# Collected data
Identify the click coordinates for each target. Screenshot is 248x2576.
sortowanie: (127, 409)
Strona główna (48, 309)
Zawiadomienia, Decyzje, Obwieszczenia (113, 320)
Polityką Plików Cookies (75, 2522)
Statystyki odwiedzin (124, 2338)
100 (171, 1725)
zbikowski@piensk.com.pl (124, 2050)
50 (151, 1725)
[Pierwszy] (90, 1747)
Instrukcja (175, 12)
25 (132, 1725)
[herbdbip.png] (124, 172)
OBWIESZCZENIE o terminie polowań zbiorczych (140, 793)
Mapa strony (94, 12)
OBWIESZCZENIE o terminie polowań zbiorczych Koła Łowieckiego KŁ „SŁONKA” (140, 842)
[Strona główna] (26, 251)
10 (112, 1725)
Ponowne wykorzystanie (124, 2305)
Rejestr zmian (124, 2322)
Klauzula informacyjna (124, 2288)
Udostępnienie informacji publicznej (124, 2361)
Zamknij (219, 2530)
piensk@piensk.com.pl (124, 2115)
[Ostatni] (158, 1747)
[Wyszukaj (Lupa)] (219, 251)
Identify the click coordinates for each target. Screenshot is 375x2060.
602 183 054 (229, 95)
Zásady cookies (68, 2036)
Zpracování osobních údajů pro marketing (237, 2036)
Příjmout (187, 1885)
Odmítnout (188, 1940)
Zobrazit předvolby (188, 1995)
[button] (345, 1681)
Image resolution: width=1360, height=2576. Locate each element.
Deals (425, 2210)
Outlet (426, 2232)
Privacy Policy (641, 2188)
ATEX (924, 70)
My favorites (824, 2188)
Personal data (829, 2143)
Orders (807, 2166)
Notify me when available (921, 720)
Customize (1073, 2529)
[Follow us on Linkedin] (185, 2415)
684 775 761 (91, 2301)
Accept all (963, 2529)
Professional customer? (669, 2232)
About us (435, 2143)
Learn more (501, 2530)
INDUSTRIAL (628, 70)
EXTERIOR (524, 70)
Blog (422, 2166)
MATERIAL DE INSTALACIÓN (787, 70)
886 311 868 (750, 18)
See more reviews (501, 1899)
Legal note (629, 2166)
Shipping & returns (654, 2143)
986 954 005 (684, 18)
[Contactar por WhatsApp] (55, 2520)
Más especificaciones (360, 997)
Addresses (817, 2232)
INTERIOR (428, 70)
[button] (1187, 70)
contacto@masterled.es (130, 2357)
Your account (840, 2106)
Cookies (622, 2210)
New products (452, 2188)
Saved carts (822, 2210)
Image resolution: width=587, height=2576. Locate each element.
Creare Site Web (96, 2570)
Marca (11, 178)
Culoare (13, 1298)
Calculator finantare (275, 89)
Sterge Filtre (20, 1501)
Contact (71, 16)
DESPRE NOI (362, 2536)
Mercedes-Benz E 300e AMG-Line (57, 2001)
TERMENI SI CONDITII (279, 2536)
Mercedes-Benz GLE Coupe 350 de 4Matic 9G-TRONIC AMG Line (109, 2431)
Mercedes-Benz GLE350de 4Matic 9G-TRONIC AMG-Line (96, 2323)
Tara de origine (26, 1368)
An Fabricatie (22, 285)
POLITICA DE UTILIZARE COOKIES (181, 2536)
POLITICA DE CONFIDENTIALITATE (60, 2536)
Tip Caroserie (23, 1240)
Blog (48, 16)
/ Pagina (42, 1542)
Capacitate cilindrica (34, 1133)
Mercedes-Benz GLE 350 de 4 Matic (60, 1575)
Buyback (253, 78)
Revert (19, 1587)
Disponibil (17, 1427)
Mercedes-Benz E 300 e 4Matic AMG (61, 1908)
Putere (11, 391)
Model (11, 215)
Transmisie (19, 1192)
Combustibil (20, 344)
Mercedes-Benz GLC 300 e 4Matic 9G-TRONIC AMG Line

# TASK BRIEF
Every line above from the line with "Statystyki odwiedzin (124, 2338)" to the line with "Mapa strony (94, 12)", inclusive, must be returned exactly; no other line belongs in the reply.

# EXPECTED OUTPUT
Statystyki odwiedzin (124, 2338)
100 (171, 1725)
zbikowski@piensk.com.pl (124, 2050)
50 (151, 1725)
[Pierwszy] (90, 1747)
Instrukcja (175, 12)
25 (132, 1725)
[herbdbip.png] (124, 172)
OBWIESZCZENIE o terminie polowań zbiorczych (140, 793)
Mapa strony (94, 12)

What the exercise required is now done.